The anorectal junction or anorectal ring is situated about 5 cm from the anus. At the anorectal flexure or angle, the anorectal junction is pulled anterosuperiorly by the puborectal sling to continue below as the anal canal.

Levator ani and coccygeus muscles form the pelvic diaphragm. Lateral to the anal canal are the pyramidal ischioanal (ischiorectal) fossae (1 on either side), below the pelvic diaphragm and above the perianal skin. The paired ischioanal fossae communicate with each other behind the anal canal. The anterior relations of the anal canal are, in males, the seminal vesicles, prostate, and urethra, and, in females, the cervix and vagina with perineal body in between. In front of (anterior to) the anal canal is the rectovesical fascia (of Denonvilliers), and behind (posterior) is the presacral endopelvic fascia (of Waldeyer), under which lie a rich presacral plexus of veins. Posterior to the anal canal lie the tip of the coccyx (joined to it by the anococcygeal ligament) and lower sacrum.

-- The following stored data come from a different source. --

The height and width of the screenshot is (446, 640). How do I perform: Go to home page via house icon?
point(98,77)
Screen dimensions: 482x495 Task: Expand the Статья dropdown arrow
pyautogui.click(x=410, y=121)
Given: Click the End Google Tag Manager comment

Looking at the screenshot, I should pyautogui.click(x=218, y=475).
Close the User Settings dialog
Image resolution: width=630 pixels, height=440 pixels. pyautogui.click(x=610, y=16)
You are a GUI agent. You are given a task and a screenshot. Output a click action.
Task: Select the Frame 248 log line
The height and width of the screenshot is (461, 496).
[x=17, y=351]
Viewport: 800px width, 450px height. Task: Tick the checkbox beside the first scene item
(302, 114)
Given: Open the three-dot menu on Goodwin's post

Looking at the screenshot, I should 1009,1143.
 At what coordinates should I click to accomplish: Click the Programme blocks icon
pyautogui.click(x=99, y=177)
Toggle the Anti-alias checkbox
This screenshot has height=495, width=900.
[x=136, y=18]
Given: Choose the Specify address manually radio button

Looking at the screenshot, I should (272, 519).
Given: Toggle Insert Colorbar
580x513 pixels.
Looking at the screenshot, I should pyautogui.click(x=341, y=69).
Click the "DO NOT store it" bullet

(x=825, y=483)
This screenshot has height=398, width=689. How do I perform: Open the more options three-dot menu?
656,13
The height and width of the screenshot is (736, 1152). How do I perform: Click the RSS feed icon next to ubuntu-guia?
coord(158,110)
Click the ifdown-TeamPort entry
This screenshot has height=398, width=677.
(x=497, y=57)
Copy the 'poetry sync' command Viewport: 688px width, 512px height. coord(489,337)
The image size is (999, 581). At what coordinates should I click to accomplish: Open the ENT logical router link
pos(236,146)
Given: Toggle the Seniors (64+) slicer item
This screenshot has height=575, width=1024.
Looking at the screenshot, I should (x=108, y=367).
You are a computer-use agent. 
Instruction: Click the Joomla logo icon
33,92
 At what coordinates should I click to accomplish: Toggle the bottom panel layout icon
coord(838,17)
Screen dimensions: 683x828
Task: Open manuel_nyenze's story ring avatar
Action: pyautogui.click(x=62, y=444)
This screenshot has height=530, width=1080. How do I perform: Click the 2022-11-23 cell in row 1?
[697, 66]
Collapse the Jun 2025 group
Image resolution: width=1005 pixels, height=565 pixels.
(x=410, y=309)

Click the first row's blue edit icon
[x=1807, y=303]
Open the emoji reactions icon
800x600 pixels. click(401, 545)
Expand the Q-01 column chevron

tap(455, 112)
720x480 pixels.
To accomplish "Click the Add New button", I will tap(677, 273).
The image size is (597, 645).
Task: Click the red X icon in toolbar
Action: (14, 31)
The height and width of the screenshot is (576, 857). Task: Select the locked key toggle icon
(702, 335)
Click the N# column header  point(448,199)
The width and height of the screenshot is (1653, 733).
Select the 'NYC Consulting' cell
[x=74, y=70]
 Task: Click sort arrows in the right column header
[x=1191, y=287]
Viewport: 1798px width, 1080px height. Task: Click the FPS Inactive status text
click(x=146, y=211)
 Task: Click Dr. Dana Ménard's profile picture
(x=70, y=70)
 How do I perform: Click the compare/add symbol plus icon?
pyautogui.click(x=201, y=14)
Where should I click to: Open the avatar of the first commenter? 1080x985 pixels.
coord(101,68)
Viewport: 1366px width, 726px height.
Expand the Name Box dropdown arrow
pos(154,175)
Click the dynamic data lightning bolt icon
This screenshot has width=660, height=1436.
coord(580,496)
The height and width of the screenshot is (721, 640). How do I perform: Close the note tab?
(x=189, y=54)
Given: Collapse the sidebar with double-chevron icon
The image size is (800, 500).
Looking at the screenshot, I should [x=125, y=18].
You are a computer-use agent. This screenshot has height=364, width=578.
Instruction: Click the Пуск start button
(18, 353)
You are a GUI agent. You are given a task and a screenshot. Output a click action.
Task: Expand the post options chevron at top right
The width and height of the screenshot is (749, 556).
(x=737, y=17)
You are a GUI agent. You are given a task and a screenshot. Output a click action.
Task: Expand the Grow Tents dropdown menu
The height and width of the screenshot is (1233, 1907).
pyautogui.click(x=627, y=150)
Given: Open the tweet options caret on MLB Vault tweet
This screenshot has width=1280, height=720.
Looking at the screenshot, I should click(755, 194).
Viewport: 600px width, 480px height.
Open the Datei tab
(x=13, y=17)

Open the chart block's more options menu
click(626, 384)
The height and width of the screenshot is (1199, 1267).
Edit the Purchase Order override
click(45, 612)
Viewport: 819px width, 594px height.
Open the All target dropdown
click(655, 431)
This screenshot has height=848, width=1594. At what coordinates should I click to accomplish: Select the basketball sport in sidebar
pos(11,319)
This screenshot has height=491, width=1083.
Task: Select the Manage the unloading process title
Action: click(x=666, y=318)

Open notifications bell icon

The anal canal is surrounded by several perianal spaces: subcutaneous, submucosal, intersphincteric, ischioanal (rectal) and pelvirectal.

Blood supply and lymphatics

The anal canal above the pectinate line is supplied by the terminal branches of the superior rectal (hemorrhoidal) artery, which is the terminal branch of the inferior mesenteric artery. The middle rectal artery (a branch of the internal iliac artery) and the inferior rectal artery (a branch of the internal pudendal artery) supply the lower anal canal.

Beneath the anal canal skin (below the pectinate line) lies the external hemorrhoidal plexus of veins, which drains into systemic veins. Beneath the anal canal mucosa (above the pectinate line) lies the internal hemorrhoidal plexus of veins, which drains into the portal system of veins. The anal canal is, therefore, an important area of portosystemic venous connection (the other being the esophagogastric junction). Lymphatics from the anal canal drain into the superficial inguinal group of lymph nodes.

Physiology

Anorectal sphincter tone can be assessed during digital rectal examination (DRE) when the patient is asked to squeeze the examining finger. Anorectal manometry measures the pressures: resting and squeezing.

Embryology

The anal canal below the pectinate line develops from the proctodeum (ectoderm), while that above the pectinate line develops from the endoderm of the hindgut.